Emerging Millionaires: An Opportunity For Advisors - But Expect A Change In Demographics - Survey

Eliane Chavagnon, Editor - Family Wealth Report, January 17, 2014


The millionaire-of-tomorrow’s mindset

Looking at each of the above-identified behavioral traits, Fidelity’s study found that this emerging segment is generally on the ball financially, with 77 per cent having reported that they already have or are currently managing household expenses more closely, and 85 per cent feeling they are in control of their debt. Increasing wealth was their second top financial goal, and over quarter (27 per cent) said they were looking to improve their returns on investments.

However, they may be missing the investor mentality to boost their wealth. For example, the study found that cash, CDs and money markets constitute the second-largest asset category in their portfolios, and close to half (45 per cent) reported they are focusing their investment strategies on reducing risk, minimizing loss and avoiding market volatility. But as wealth increases, so too does the level of complexity of managing it.

In addition to the alarming finding that 77 per cent of the respondents do not have a financial plan, nearly four in ten do not even intend to establish one. Yet, respondents tended to cite not having enough saved for retirement as their top financial concern.

“Millionaires of Tomorrow seem to appreciate the importance of saving for retirement now if they are to be well positioned in the future,” said Oros. “But without a plan in place to reach their goals, they may not be taking the necessary steps to save enough for retirement.”

Meanwhile, as regards the finding that 70 per cent lack investing knowledge, it is interesting to note that only 51 per cent are turning to financial advisors while 39 per cent are opting to “go it alone,” Fidelity said. Additionally, of those not working with an advisor, 46 per cent felt advisors aren’t interested in investors with smaller assets, and 53 per cent were put off by advisor fees.
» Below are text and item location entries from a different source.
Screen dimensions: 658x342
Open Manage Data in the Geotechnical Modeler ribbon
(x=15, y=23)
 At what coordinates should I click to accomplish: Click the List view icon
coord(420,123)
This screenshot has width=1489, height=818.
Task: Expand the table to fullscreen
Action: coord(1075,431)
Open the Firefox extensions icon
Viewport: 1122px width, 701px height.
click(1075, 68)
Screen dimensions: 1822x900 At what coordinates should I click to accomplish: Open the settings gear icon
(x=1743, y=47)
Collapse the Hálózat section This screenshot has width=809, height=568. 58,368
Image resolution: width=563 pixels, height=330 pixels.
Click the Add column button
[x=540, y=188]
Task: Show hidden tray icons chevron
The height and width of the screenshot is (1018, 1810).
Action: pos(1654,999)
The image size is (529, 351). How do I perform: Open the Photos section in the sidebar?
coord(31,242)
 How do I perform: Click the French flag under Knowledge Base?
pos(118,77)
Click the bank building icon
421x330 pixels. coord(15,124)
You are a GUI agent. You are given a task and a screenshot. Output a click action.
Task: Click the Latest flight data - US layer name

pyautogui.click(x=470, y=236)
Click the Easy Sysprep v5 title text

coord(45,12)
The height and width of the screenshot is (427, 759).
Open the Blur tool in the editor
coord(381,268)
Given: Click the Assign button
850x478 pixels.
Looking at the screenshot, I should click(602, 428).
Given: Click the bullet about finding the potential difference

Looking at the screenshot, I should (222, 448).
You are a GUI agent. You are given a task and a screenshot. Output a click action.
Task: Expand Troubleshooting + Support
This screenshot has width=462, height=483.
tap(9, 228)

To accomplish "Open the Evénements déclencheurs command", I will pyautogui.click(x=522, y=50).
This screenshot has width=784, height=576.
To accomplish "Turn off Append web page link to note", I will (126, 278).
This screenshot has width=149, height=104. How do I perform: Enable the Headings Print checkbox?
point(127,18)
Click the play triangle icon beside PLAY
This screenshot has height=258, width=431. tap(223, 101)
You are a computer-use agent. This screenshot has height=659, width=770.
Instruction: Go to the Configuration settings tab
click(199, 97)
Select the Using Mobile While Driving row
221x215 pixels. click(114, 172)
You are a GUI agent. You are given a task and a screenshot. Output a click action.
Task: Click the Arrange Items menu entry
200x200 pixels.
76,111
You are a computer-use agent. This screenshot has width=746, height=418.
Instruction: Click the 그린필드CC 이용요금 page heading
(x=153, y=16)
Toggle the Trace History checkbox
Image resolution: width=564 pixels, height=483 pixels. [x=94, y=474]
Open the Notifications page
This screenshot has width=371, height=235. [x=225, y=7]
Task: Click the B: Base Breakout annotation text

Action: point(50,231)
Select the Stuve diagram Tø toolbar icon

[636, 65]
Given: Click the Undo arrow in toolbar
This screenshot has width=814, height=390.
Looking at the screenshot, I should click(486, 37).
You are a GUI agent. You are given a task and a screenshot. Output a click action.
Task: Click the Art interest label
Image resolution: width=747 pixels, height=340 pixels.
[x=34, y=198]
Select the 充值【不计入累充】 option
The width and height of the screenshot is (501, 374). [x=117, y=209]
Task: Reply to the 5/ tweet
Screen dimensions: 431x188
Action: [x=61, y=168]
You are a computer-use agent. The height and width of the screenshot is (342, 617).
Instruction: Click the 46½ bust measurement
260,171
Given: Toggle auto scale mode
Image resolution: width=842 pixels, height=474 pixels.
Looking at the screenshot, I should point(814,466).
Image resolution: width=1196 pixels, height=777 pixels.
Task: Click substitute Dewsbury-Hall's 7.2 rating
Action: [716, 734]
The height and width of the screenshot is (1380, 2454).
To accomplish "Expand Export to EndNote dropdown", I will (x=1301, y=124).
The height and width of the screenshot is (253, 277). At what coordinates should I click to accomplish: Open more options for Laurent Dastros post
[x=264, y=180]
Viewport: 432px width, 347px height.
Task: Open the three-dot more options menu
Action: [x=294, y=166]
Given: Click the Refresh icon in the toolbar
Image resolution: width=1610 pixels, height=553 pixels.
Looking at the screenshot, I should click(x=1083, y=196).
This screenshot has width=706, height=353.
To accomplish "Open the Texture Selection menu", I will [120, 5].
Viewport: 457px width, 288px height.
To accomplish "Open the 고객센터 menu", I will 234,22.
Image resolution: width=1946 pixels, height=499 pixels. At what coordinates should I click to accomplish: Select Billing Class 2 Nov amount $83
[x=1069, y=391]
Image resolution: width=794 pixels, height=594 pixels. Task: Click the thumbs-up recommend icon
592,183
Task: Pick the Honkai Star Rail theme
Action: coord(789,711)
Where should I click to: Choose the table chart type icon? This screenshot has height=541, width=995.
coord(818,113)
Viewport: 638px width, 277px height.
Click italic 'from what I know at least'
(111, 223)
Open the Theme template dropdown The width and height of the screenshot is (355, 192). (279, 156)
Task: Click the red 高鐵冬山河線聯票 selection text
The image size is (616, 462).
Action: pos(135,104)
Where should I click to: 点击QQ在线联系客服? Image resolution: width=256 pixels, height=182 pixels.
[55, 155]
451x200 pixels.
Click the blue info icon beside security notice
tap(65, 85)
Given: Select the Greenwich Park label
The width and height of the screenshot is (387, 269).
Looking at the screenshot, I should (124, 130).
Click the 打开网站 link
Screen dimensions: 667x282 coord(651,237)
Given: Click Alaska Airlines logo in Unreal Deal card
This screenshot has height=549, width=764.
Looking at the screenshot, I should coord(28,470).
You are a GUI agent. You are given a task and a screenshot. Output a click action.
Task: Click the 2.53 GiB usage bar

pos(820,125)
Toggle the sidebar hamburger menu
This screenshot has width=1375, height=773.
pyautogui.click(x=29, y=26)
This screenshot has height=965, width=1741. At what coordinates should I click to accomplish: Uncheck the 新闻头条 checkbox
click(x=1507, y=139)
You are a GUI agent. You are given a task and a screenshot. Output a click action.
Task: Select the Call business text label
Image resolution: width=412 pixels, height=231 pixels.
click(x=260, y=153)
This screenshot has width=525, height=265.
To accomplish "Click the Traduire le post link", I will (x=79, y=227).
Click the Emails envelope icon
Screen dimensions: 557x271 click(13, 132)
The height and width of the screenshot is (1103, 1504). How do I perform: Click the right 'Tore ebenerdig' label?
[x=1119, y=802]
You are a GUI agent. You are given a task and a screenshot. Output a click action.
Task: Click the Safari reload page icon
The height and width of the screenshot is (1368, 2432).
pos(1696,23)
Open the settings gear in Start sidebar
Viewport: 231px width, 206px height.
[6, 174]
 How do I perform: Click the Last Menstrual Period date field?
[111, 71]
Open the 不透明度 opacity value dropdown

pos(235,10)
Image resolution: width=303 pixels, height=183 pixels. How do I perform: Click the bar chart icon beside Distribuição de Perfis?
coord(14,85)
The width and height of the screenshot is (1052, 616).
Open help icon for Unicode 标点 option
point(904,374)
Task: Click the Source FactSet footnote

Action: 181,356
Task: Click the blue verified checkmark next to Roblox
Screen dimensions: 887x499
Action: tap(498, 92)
“Keeping in mind the long-term value these relationships may bring, advisors may want to consider altering their fee structures or their services to cater to this fee-averse group,” Fidelity said.

As Michael Liersch, director of behavioral finance at Merrill Lynch Wealth Management previously told Family Wealth Report: “I think the biggest opportunity based on what we’re seeing from the data is that younger investors want to be seen as individuals and they want advisors and wealth managers to come to them with a structured way of helping them articulate what they want out of the investment process and what they need to do to achieve that.”

Affluent Investor Insights was an online study conducted by Bellomy Research, an independent firm not affiliated with Fidelity Investments, from May 16, 2013, to May 29, 2013. It was focused on understanding investors’ attitudes, behaviors, and preferences related to investing, wealth management, and advice usage. It was held among a target sample of 813 respondents.